>> start Items

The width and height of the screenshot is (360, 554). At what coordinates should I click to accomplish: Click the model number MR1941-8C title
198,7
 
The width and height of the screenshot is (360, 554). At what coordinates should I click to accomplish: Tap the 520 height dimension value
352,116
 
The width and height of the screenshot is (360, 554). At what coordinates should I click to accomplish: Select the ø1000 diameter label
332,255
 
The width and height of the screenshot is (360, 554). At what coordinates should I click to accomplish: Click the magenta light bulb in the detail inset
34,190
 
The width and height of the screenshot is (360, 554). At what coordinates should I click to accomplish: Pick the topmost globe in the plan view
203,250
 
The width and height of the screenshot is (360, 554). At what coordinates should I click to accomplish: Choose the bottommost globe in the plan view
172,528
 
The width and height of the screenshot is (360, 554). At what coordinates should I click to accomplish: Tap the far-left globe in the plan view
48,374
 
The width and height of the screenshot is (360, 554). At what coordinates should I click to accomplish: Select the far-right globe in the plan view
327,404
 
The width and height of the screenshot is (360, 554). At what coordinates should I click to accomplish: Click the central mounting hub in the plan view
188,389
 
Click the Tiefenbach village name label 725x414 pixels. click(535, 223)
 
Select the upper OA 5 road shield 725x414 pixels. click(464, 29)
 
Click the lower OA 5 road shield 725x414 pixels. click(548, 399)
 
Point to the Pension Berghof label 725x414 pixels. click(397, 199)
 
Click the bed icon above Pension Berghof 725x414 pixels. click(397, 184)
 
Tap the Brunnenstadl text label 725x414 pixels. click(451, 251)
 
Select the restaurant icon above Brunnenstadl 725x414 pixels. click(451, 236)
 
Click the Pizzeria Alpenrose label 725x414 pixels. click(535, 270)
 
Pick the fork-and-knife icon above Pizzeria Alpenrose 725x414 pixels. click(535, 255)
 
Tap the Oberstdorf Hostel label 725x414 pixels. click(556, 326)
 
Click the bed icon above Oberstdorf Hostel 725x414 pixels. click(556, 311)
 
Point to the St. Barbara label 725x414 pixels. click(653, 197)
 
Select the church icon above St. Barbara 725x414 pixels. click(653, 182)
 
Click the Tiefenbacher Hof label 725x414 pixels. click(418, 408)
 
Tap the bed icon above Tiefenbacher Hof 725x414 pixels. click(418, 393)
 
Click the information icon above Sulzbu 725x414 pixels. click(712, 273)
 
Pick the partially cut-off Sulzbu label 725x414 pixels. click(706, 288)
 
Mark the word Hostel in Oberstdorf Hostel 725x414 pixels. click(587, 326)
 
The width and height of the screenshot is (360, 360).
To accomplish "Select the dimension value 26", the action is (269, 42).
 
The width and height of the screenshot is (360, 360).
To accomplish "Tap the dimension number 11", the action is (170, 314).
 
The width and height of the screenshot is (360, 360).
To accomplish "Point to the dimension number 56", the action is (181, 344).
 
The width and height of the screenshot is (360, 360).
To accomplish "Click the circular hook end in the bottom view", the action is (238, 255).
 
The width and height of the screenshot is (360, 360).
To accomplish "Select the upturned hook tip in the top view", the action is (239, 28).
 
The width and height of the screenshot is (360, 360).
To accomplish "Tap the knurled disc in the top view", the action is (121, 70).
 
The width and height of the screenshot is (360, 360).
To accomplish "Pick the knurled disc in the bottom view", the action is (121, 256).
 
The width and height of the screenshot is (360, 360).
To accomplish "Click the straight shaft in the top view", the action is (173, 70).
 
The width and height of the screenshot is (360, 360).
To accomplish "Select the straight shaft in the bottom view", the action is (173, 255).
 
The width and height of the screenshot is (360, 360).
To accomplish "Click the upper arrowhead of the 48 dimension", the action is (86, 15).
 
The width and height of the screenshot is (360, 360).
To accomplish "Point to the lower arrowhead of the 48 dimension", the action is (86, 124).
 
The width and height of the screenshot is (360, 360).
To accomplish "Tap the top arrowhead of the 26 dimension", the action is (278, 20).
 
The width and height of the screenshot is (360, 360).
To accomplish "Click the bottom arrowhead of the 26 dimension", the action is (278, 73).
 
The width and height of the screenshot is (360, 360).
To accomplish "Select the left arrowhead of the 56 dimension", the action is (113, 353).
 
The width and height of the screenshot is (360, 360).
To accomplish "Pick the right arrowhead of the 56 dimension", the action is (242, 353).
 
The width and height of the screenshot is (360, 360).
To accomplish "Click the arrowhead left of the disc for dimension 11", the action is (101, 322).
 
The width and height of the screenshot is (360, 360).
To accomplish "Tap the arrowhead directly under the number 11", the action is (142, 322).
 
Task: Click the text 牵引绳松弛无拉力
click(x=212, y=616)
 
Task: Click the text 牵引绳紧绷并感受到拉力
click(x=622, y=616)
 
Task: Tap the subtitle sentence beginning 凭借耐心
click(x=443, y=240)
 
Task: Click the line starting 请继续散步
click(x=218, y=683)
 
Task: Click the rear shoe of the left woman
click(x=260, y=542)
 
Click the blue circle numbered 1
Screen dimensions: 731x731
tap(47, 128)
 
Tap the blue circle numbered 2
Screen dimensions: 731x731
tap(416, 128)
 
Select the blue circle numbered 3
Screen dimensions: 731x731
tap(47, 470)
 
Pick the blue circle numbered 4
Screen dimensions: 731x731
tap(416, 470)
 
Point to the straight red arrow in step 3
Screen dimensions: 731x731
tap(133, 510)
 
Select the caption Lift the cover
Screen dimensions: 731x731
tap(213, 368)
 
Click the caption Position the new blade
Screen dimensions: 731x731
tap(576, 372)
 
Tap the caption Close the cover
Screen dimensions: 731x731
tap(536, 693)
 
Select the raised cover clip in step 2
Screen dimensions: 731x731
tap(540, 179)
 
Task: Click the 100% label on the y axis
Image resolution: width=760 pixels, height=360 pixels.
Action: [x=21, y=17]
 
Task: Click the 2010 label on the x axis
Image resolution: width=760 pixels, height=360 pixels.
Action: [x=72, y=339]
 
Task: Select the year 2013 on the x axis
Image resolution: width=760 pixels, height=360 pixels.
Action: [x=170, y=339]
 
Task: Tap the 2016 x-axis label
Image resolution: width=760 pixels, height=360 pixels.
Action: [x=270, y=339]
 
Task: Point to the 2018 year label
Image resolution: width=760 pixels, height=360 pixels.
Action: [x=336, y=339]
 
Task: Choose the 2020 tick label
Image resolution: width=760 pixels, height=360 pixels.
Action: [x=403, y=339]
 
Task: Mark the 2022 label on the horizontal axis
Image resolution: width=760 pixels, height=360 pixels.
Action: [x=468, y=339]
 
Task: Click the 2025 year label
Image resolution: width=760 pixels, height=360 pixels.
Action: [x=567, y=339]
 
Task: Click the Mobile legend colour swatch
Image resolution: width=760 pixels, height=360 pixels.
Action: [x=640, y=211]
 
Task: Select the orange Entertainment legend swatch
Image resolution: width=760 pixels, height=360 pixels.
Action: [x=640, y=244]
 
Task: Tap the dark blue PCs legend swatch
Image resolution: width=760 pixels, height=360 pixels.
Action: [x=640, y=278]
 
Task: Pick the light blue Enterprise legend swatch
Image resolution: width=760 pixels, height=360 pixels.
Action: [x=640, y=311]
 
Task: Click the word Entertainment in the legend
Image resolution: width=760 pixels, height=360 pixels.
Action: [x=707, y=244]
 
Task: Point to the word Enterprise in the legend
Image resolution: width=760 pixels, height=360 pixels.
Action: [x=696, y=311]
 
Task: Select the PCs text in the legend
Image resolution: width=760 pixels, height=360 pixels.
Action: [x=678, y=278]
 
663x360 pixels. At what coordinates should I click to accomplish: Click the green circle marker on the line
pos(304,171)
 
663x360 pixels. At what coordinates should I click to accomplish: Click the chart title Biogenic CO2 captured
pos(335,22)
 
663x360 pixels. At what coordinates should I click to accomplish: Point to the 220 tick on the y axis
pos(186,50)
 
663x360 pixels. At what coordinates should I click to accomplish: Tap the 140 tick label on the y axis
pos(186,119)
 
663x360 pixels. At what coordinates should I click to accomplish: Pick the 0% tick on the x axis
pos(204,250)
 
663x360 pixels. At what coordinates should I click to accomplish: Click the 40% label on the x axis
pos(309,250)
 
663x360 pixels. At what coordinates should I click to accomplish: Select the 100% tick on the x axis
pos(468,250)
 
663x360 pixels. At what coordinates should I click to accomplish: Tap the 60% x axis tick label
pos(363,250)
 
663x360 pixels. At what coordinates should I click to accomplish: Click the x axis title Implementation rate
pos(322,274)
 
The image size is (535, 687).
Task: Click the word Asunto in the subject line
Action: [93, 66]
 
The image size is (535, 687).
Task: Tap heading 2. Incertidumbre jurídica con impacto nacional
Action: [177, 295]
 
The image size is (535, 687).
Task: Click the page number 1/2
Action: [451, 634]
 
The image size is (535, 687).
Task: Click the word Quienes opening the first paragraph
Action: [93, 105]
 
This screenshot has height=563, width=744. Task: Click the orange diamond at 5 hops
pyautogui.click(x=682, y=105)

>> end Items

# Job
Rewrite the material from the line with "Click the Tiefenbach village" up to and including the line with "Point to the Pension", changing "road shield" to "route marker" and leaving everything else the same.

# Final result
Click the Tiefenbach village name label 725x414 pixels. click(535, 223)
 
Select the upper OA 5 route marker 725x414 pixels. click(464, 29)
 
Click the lower OA 5 route marker 725x414 pixels. click(548, 399)
 
Point to the Pension Berghof label 725x414 pixels. click(397, 199)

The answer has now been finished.